Two-dimensional shape, not form.


Most silhouetted subjects look best in profile, as in this mystical image provided by photographer, Karen Meeks.
Most silhouetted subjects look best in profile, as in this mystical image provided by photographer, Karen Meeks.

Silhouettes are similar to back-lit subjects with one important difference. With back lighting, you will usually want at least some detail visible in your subject. This is generally achieved using fill flash or a reflector. In a silhouette, it is strictly the outline of the subject you are looking for, with as little inner detail or texture as possible.

BRIGHT BACKDROPS ARE GENERALLY BEST

For a silhouette to be a dramatic, dark outline, it is best taken with the subject in front of a clear, fairly neutral and well-lit background.

Sky, water or a snowscape are all good choices here. Morning or evening - with the sun still below the horizon - may provide ideal lighting conditions for silhouettes, although the sun itself is often the backdrop for an eye-catching silhouette.

EXPOSURE

Set the camera to expose for the bright background. In case you missed that, because it is the important part, we repeat: Expose for the bright background. That is what creates the silhouette — the background is very bright and your subject is quite dark, and therefore featureless.

LOOK FOR SUBJECTS IN PROFILE

Most human or animal subjects will appear best in profile, allowing you to pick up some suggestion of facial features, body attitude or costume (in the case of people) or the most striking or identifying features (sheer size, horns, trunks, etc.) of an animal.

KEEP YOUR COMPOSITION SIMPLE

Be aware of whatever else might get into the picture (trees, posts, other creatures) and keep the composition uncluttered.

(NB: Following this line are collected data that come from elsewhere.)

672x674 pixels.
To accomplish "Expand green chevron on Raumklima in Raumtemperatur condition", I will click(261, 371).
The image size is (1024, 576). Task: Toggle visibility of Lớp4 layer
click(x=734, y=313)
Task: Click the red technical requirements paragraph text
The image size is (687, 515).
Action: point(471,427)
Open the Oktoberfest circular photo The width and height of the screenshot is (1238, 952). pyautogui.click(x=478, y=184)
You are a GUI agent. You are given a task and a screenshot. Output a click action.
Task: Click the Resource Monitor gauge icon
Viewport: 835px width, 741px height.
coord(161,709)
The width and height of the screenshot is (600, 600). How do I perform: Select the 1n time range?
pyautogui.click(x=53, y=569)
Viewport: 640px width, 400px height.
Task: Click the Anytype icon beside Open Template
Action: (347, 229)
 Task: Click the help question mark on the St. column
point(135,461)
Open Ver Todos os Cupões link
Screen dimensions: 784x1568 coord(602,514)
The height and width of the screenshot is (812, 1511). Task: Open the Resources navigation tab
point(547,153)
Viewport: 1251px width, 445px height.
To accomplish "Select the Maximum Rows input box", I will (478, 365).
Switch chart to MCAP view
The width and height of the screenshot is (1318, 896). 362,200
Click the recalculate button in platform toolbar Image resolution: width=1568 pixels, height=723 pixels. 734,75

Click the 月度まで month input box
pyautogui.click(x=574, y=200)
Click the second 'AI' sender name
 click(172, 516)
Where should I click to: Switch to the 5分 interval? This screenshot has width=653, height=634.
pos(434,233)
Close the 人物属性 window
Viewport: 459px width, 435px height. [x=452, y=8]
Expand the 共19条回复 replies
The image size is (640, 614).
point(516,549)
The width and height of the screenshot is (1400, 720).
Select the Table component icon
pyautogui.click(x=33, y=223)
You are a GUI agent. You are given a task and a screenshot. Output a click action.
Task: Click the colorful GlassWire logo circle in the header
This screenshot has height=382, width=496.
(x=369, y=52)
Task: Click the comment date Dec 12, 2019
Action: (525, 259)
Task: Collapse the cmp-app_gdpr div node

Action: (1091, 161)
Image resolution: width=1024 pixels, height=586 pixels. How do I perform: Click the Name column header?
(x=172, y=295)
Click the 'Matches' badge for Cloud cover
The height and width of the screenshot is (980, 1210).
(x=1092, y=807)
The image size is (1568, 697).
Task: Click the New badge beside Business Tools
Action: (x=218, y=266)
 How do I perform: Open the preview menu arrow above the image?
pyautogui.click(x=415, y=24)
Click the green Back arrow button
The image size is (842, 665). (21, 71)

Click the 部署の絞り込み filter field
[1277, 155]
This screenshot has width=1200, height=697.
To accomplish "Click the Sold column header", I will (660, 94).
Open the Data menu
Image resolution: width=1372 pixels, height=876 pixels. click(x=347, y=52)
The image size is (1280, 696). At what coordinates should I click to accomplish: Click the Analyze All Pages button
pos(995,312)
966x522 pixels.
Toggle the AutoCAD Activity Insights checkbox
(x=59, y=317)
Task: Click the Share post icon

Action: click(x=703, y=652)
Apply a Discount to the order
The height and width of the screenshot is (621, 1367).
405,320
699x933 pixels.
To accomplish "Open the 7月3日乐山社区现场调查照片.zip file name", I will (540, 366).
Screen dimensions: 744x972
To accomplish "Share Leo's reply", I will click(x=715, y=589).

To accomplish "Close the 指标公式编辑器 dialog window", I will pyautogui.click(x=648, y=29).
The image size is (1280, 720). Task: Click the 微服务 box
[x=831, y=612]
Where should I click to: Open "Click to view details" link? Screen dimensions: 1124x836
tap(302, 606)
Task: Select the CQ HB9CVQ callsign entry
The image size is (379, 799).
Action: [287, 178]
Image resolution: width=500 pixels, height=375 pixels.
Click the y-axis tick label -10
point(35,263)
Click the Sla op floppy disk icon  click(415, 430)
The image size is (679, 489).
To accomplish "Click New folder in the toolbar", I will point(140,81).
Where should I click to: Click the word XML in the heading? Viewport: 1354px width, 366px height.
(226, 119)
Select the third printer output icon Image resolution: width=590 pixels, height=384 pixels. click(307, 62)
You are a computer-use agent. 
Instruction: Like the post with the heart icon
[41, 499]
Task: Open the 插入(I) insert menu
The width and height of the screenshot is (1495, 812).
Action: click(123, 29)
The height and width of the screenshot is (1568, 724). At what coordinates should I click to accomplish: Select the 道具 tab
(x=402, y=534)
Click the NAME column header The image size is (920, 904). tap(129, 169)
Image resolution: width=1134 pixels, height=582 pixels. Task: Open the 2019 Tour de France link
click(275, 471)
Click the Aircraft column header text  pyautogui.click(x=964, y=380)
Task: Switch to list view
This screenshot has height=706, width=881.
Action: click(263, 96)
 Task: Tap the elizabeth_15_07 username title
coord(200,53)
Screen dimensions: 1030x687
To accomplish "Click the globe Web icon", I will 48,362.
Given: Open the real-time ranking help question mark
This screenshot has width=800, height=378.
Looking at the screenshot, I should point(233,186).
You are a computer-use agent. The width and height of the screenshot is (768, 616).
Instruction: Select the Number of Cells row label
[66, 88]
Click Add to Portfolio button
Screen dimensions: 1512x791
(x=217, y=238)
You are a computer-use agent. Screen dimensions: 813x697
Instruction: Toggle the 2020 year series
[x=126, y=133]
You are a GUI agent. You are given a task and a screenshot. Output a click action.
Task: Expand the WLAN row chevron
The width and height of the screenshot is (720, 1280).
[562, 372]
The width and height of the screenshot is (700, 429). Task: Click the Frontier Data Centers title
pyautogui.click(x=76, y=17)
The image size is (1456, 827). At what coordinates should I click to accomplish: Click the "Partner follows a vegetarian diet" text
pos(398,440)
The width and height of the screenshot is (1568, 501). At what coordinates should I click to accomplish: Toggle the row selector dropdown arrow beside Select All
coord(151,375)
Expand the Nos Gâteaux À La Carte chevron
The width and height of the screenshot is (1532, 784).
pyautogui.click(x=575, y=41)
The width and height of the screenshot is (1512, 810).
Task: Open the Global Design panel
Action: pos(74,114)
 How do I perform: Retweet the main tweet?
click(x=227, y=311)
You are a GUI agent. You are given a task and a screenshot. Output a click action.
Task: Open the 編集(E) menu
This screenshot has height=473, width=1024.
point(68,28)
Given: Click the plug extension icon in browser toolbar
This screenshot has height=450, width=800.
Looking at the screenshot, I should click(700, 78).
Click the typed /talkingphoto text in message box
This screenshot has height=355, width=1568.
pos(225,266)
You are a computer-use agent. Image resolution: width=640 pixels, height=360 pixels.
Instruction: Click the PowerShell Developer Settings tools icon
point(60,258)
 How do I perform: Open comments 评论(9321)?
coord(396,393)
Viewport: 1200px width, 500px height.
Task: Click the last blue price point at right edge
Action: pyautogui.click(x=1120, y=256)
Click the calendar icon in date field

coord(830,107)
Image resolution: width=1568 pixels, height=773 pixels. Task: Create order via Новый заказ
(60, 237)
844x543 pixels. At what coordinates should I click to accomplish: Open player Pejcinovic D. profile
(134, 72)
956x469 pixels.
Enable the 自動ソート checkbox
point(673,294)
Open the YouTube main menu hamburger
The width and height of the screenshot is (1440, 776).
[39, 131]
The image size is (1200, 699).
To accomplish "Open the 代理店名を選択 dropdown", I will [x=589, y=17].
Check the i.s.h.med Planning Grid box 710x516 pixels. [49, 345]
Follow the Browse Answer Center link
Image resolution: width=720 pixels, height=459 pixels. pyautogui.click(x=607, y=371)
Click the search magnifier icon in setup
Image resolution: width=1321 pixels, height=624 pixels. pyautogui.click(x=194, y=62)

WHY DO SILHOUETTES APPEAL TO PEOPLE?

A viewer recently asked this question of us, and here is our reply:

They lack detail.

Silhouettes do not show any detail in a subject, except for the subject's outline.

That is, they have no three-dimensional form, only shape.

It is more difficult to provide visual information about a subject when it has no form, and therefore a good silhouette shows artistic creativity and technical skill on the part of the photographer.

The element of mystery

A silhouette also has a degree of mystery, since it contains less information about a subject than a normal photograph.

People like mystery, and silhouettes cause their imaginations to become active, trying to fill in the missing information.

Mood

Finally, a silhouette has a certain mood to it that many people find appealing.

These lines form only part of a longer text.